WHAT YOU ARE ASKED TO DO: Reproduce the employment agreement passage word for word from "On May 5, 2010, the" to "date of termination.".

PASSAGE PROVIDED:
· · · ·

On May 5, 2010, the Company entered into an employment agreement with Mr. Jiang regarding his employment by the Company as its new Chief Financial Officer (the “Employment Agreement”).  Pursuant to the Employment Agreement, Mr. Jiang will be entitled to an annual base salary of $48,873, as well as reimbursement for business travel expenses.  The initial term of the employment agreement will be 12 months, with automatic 12-month extensions, unless either party provides 30 days written notice of termination prior to the expiration of a term.  The Company may also terminate the agreement with 30 days prior written notice or payment in lieu thereof.  In the event Mr. Jiang’s employment with the Company is terminated, the Company will pay Mr. Jiang on the date of termination the amount of his salary that is earned but unpaid as of the date of termination.

· · · ·

SUPPLIED INFORMATION:
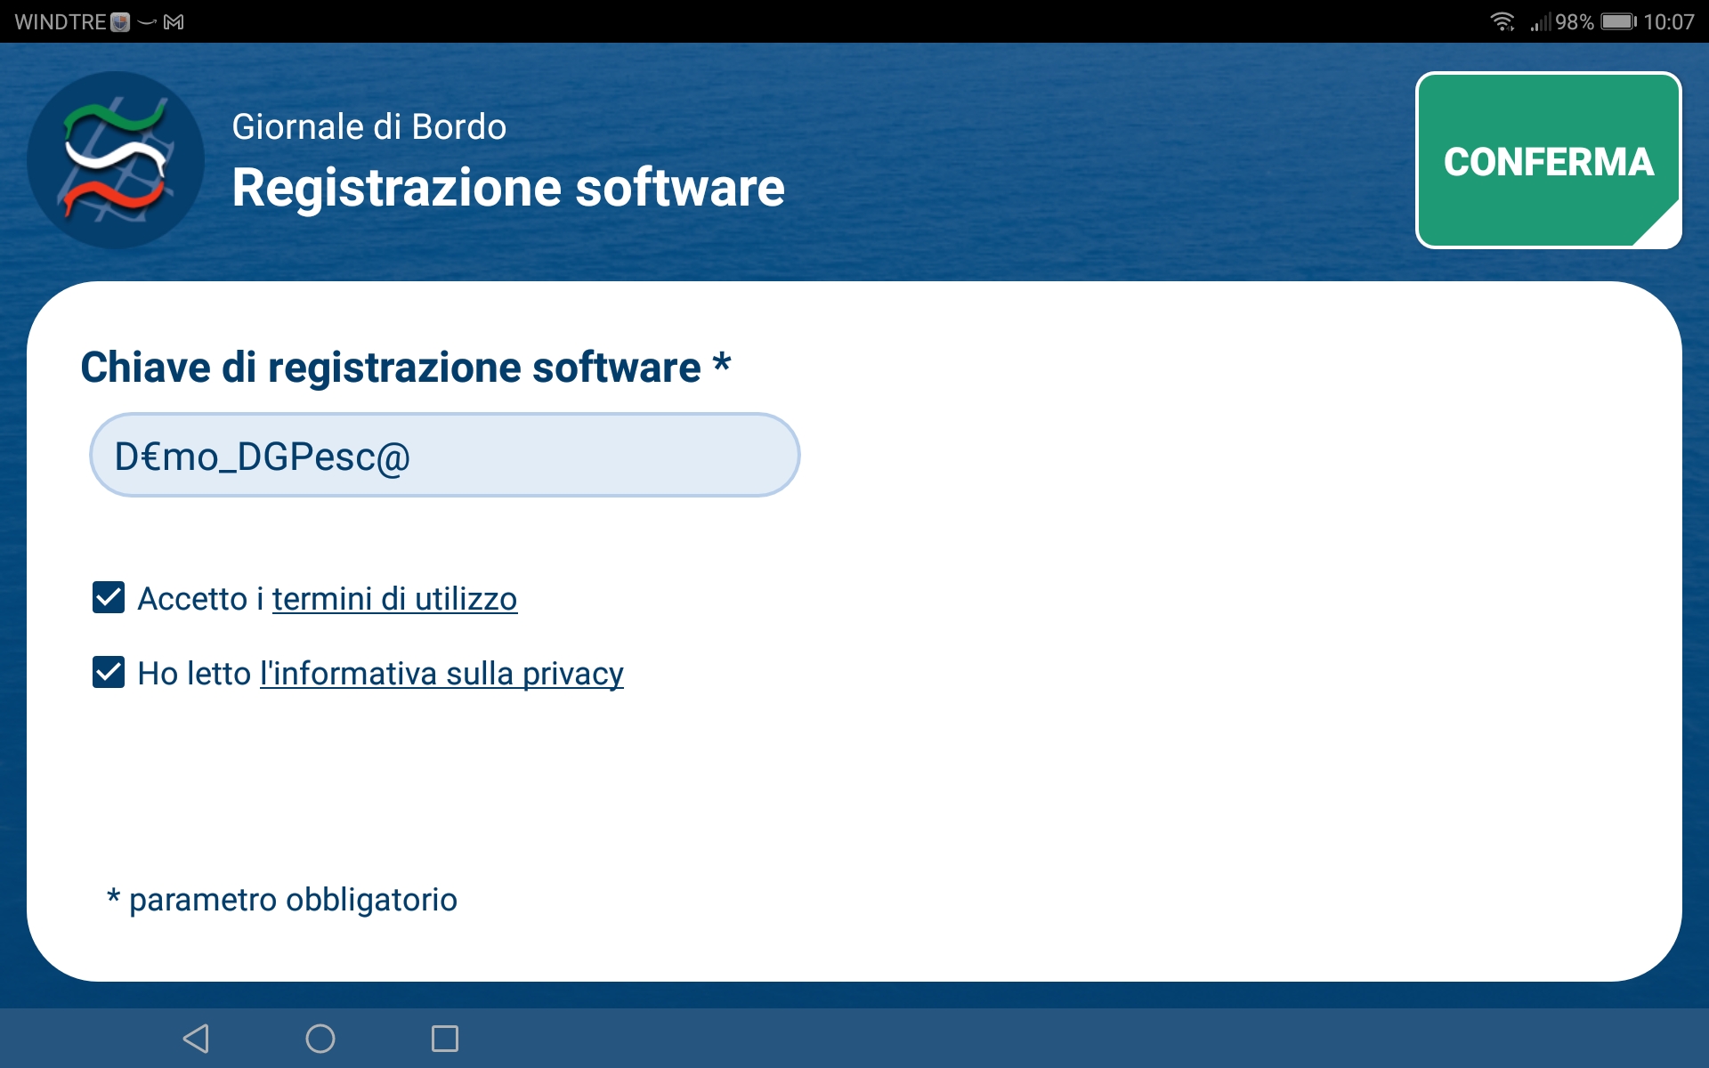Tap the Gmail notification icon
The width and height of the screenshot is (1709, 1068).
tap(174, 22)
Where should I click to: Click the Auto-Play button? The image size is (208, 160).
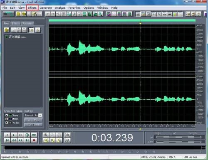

· · · ·

THE OUTPUT:
On May 5, 2010, the Company entered into an employment agreement with Mr. Jiang regarding his employment by the Company as its new Chief Financial Officer (the “Employment Agreement”).  Pursuant to the Employment Agreement, Mr. Jiang will be entitled to an annual base salary of $48,873, as well as reimbursement for business travel expenses.  The initial term of the employment agreement will be 12 months, with automatic 12-month extensions, unless either party provides 30 days written notice of termination prior to the expiration of a term.  The Company may also terminate the agreement with 30 days prior written notice or payment in lieu thereof.  In the event Mr. Jiang’s employment with the Company is terminated, the Company will pay Mr. Jiang on the date of termination the amount of his salary that is earned but unpaid as of the date of termination.